** EXERCISE REQUIREMENTS **
Pick out and copy every line in the items below that contains the word "pixels", treating case as significant.

(A block of data)
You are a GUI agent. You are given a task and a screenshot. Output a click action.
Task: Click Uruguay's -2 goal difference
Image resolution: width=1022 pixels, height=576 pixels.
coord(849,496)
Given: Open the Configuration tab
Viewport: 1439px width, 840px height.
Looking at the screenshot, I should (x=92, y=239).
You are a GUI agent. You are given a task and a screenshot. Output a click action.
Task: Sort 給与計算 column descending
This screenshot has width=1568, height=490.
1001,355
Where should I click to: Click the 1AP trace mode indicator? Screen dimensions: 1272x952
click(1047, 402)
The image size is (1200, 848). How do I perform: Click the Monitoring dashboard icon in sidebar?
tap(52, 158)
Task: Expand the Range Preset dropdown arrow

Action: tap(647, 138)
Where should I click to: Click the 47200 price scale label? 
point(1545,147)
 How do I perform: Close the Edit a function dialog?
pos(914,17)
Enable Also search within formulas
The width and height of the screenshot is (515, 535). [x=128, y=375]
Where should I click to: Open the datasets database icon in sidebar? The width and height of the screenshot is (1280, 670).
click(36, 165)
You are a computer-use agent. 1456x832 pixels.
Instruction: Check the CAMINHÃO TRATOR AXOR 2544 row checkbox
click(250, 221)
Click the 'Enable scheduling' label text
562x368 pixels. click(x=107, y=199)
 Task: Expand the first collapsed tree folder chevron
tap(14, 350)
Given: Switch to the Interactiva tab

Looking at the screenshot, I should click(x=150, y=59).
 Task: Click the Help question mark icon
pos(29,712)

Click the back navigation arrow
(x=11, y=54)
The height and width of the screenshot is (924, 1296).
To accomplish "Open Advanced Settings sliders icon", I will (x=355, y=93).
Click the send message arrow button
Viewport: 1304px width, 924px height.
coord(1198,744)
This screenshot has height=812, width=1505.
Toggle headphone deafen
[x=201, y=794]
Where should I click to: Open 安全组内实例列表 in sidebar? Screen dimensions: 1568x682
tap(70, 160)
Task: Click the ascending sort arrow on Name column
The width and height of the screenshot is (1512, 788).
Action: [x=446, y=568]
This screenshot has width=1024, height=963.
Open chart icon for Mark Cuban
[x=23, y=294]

** FULL SOLUTION **
Image resolution: width=1022 pixels, height=576 pixels.
You are a computer-use agent. 1456x832 pixels.
562x368 pixels. click(x=107, y=199)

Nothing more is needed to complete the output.